Exactly O(n) time & memory solution (not union-find)

• Here is my solution for the problem, which is better than the proposed one in terms of time complexity. I will add the explanation at the end.

``````class Solution {
public:
using TGraph = vector<unordered_set<int>>;
using TIdxs = unordered_map<int, unordered_map<int, int>>;
queue<int> getTailVertices(const TGraph& graph) {
queue<int> result;
for (int i = 0; i < graph.size(); ++i) {
if (graph[i].size() == 1) {
result.push(i);
}
}
return result;
}

void removeTails(queue<int>& toVisit, TGraph& graph) {
while (toVisit.size()) {
auto vertex = toVisit.front();
toVisit.pop();
auto neighbour = *graph[vertex].begin();
graph[vertex].clear();
graph[neighbour].erase(vertex);
if (graph[neighbour].size() == 1) {
toVisit.push(neighbour);
}
}
}

vector<int> enumerateCycle(const TGraph& graph) {
int start = -1;
for (int i = 0; i < graph.size(); ++i) {
if (graph[i].size()) {
start = i;
break;
}
}

int current = start;
vector<bool> visited(graph.size(), false);
vector<int> result;
while (!visited[current]) {
visited[current] = true;
result.push_back(current);
for (auto neighbour : graph[current]) {
if (!visited[neighbour]) {
current = neighbour;
}
}
}
result.push_back(start);
return result;
}

vector<int> findRedundantConnection(vector<vector<int>>& edges) {
TGraph graph(edges.size());
TIdxs indices;
for (int i = 0; i < edges.size(); ++i) {
auto edge = edges[i];
indices[edge[0] - 1][edge[1] - 1] = i;
graph[edge[0] - 1].insert(edge[1] - 1);
graph[edge[1] - 1].insert(edge[0] - 1);
}
auto tails = getTailVertices(graph);
if (tails.empty()) {
return edges.back();
}

removeTails(tails, graph);
auto cycle = enumerateCycle(graph);
int resultIdx = -1;
for (int i = 0; i < cycle.size() - 1; ++i) {
int start = min(cycle[i], cycle[i + 1]);
int end = max(cycle[i], cycle[i + 1]);
resultIdx = max(resultIdx, indices[start][end]);
}
return edges[resultIdx];
}
};
``````

The problem asks us to find an edge on the cycle which appears last. We can notice two things:

1. There is precisely one cycle (due to graph being a tree with an additional edge).
2. Edges which don't lie on the cycle lie on paths attached to the cycle where every vertex (except the one lying on the cycle and the leaf one) has degree 2.

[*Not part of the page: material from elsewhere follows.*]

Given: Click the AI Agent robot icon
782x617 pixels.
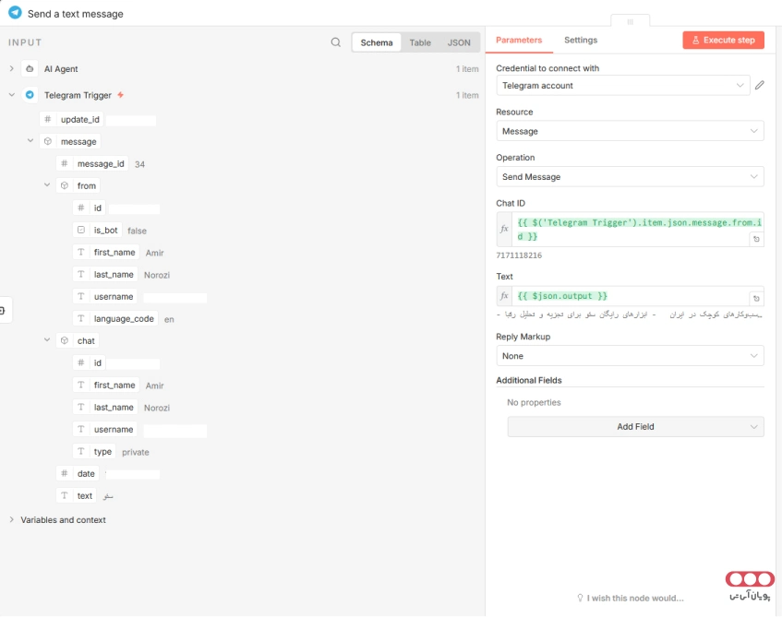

Based on the above thoughts we can notice that one way of getting the solution would be to remove all the edges which are not on the cycle and then just pick and edge which suits the problem criterion.

In order to remove the edges which don't lie on the cycle we can start from leaf vertices, every leaf vertex has only one edge and it is obviously not on the cycle. If we remove all the edges attached to leaf vertices we may get more leaf vertices, so we will perform the same operation until we have no leaf vertices which will mean that we are left with only vertices with degree greater than 2 and therefore have only edges which are on the cycle.

After that we only need to iterate on the cycle and pick the latest-appearing edge.

To make the process simple we can put all leaves in a queue and remove edges attached to them, adding new leaves to the same queue. After that we need only enumerate the remaining vertices in order of their edges and pick the edge which appears last.